Give the listing from its beginning down to the line containing "Looking at the" as a Markdown table with the columns Row and Line, skipping blank lines and leaving out the pictures.
(DATA FOR THIS EXERCISE begins)
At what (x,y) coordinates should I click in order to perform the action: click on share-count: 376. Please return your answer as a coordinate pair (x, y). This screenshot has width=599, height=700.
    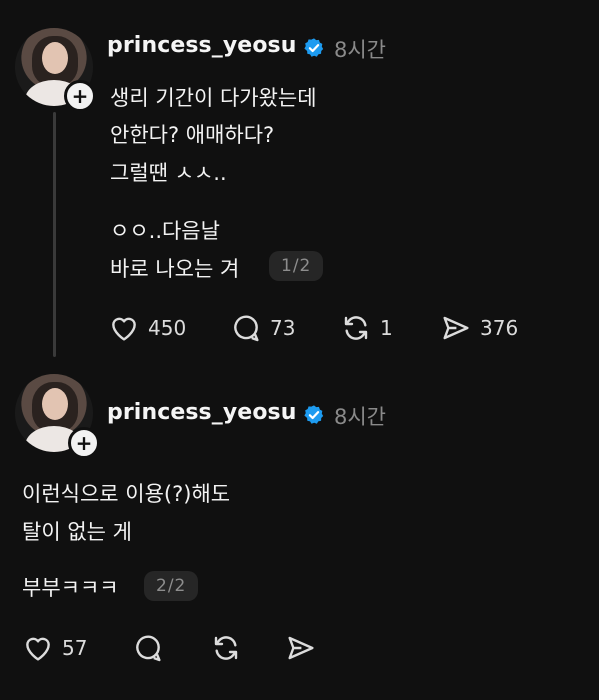
    Looking at the image, I should click on (500, 328).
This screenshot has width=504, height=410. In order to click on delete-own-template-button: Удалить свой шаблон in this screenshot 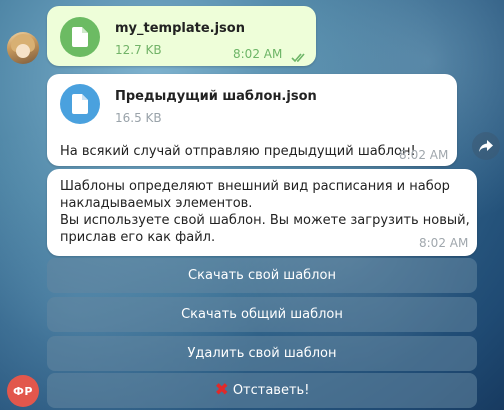, I will do `click(262, 354)`.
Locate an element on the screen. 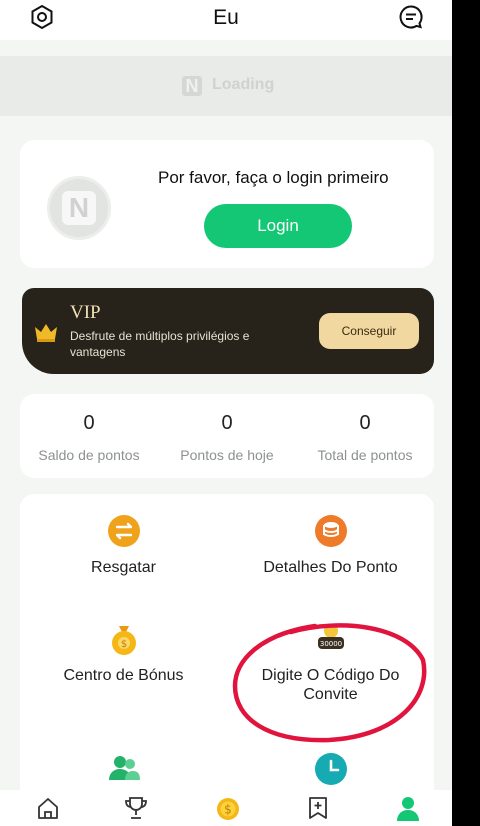  exchange-icon is located at coordinates (124, 531).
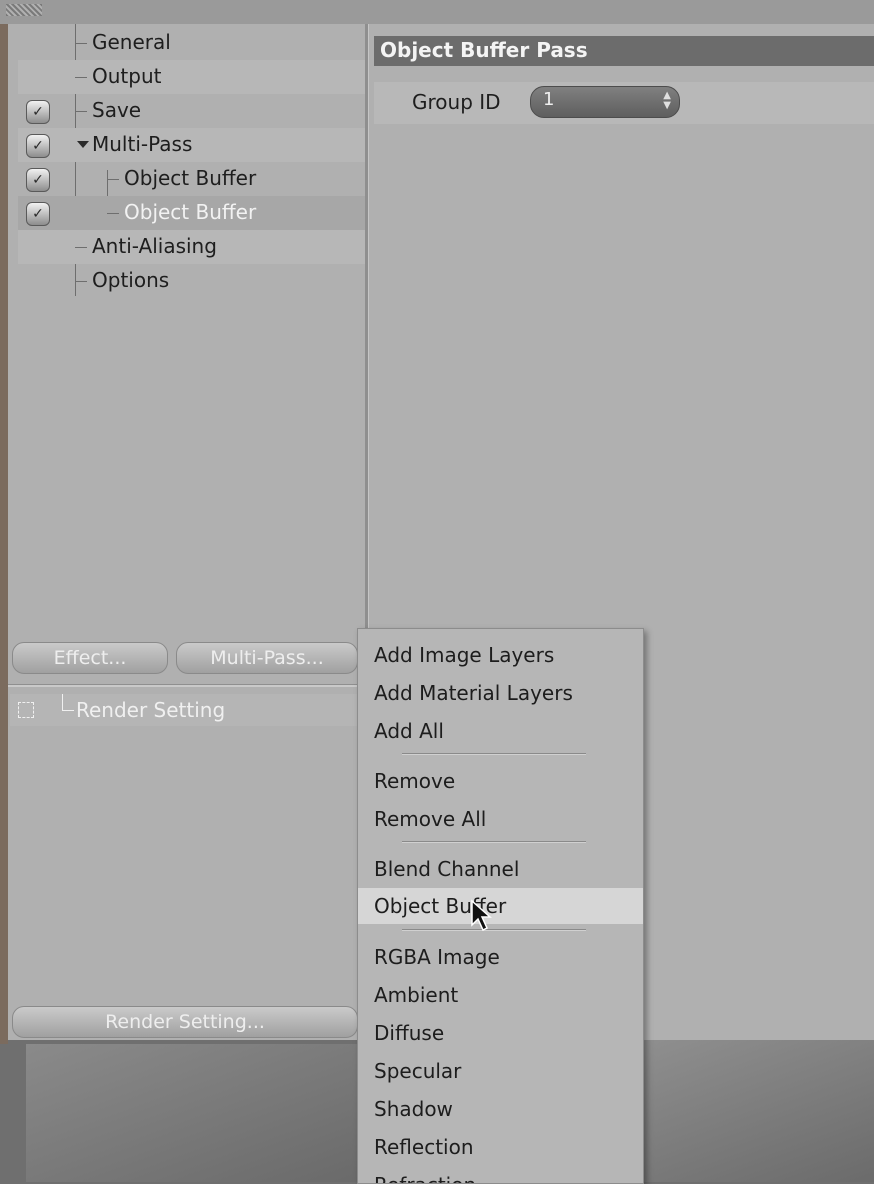 This screenshot has height=1184, width=874. What do you see at coordinates (142, 144) in the screenshot?
I see `tree-item-label: Multi-Pass` at bounding box center [142, 144].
(DATA FOR THIS EXERCISE ends)
### EXERCISE RESPONSE
| Row | Line |
|---|---|
| 1 | At what (x,y) coordinates should I click in order to perform the action: click on share-count: 376. Please return your answer as a coordinate pair (x, y). This screenshot has width=599, height=700. |
| 2 |     Looking at the image, I should click on (500, 328). |